##### Estratto della fonte

Essendo
un’isola, l’Islanda è un ecosistema chiuso e concluso su se
stesso e si riflette nella vita dei suoi abitanti. Nello stesso
tempo, nonostante la distanza, l’Islanda non è dissimile dal resto
del continente europeo alle prese con crisi economiche, speculazioni,
violenze, abusi. I problemi di ogni altra nazione di questo mondo.
Anche a nord del paese, le tensioni risentono di tutti questi
elementi, in contrasto con la vita al rallentatore e i ritmi
bucolici. Einar, giornalista della capitale islandese viene spedito
ad Akureyri, una cittadina settentrionale che non raggiunge i
ventimila abitanti, dove un vento appena più forte della brezza
sarebbe già una notizia. Retrocesso a cronista di provincia, Einar
pare sempre all’ultima spiaggia nei suoi rapporti: con il giornale,
con la figlia (si intuisce una separazione, alle spalle), con la
solitudine, con l’alcol (a cui deve rinunciare) e con la sigaretta,
che consuma sempre come se fosse l’ultimo desiderio del condannato.

##########

Cosa serve ->
Ricopia parola per parola il brano del testo sull'Islanda che va da "Anche a nord" a "desiderio del condannato.". I record non hanno alcun legame con il testo sull'Islanda.

##### Dati forniti

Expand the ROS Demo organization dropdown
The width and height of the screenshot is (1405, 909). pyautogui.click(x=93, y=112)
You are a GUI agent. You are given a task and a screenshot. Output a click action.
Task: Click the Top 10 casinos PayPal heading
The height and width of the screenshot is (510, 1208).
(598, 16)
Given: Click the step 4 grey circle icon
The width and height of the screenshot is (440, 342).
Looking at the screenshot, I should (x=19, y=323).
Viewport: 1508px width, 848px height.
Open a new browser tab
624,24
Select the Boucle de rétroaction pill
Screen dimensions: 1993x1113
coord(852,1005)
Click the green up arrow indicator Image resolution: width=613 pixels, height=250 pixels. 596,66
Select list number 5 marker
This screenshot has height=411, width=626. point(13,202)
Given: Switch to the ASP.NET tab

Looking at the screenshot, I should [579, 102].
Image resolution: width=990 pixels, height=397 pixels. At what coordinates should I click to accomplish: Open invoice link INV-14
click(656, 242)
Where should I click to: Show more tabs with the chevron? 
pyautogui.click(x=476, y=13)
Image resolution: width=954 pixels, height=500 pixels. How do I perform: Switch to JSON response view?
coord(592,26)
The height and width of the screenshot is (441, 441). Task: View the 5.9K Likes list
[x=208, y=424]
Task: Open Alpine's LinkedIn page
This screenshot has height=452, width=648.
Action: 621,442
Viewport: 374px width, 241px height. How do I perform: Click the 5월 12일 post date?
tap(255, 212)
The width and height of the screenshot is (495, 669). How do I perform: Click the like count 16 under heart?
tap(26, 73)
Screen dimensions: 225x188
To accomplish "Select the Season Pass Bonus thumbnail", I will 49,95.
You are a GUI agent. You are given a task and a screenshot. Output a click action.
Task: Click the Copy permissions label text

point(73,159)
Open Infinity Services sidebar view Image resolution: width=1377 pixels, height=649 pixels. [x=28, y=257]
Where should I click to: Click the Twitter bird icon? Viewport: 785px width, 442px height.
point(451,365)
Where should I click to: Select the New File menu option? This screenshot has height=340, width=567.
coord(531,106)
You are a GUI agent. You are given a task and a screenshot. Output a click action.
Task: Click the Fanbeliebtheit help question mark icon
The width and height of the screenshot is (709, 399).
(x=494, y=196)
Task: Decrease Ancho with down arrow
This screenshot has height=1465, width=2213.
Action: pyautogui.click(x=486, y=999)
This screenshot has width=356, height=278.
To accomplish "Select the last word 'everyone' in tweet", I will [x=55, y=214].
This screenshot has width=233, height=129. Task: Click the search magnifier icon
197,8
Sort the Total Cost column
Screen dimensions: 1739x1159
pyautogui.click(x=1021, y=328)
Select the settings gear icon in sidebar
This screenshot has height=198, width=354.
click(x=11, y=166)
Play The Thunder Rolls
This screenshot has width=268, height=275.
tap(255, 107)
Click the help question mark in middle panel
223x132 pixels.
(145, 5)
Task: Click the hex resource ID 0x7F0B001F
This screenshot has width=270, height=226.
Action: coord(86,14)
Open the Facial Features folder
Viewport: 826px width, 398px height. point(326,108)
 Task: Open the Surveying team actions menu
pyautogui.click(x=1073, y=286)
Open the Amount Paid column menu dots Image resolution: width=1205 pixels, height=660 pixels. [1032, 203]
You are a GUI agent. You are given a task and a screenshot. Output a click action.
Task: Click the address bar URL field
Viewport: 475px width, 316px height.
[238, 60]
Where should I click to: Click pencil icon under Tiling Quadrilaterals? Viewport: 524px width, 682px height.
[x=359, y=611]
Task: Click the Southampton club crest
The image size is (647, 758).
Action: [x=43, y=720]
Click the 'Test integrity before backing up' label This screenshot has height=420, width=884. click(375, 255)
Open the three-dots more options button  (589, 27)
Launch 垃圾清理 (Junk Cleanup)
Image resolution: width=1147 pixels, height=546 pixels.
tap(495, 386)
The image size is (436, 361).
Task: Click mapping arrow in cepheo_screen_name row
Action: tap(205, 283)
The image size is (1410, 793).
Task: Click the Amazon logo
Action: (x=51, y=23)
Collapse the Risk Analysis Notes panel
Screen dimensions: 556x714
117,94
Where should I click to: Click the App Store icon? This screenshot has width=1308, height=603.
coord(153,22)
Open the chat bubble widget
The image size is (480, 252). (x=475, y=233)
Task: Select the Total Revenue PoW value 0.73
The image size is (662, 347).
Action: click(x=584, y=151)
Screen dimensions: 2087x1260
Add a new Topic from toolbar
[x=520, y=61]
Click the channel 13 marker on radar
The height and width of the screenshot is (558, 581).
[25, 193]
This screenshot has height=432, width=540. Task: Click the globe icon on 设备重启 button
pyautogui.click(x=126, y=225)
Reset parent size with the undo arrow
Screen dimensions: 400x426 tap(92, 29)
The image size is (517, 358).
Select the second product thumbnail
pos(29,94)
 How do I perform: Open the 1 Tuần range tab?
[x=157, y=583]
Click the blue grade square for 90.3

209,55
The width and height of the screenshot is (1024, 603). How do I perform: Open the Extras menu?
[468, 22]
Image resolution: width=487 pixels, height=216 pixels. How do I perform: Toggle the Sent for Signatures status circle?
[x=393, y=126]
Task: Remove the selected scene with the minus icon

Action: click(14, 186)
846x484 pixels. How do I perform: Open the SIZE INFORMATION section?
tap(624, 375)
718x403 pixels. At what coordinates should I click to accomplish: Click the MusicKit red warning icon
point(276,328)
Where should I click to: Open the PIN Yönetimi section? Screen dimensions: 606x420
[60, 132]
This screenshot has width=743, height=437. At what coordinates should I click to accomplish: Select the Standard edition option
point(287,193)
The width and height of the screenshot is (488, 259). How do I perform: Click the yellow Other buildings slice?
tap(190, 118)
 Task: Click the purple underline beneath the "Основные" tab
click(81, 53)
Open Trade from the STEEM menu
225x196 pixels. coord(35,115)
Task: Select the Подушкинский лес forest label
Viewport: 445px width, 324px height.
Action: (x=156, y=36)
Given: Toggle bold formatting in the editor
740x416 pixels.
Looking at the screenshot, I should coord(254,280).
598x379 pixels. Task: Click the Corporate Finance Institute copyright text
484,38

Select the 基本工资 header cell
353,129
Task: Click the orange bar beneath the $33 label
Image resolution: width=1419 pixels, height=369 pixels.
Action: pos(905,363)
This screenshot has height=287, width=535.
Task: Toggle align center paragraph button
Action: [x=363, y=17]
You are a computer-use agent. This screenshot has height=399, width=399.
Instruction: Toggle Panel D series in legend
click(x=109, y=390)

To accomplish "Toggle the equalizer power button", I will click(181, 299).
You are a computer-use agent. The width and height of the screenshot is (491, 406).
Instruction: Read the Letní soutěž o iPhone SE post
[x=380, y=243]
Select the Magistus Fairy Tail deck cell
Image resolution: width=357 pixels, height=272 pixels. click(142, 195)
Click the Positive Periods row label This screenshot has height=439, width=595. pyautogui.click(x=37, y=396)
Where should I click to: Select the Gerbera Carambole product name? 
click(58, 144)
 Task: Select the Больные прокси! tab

##########

Il risultato ->
Anche a nord del paese, le tensioni risentono di tutti questi
elementi, in contrasto con la vita al rallentatore e i ritmi
bucolici. Einar, giornalista della capitale islandese viene spedito
ad Akureyri, una cittadina settentrionale che non raggiunge i
ventimila abitanti, dove un vento appena più forte della brezza
sarebbe già una notizia. Retrocesso a cronista di provincia, Einar
pare sempre all’ultima spiaggia nei suoi rapporti: con il giornale,
con la figlia (si intuisce una separazione, alle spalle), con la
solitudine, con l’alcol (a cui deve rinunciare) e con la sigaretta,
che consuma sempre come se fosse l’ultimo desiderio del condannato.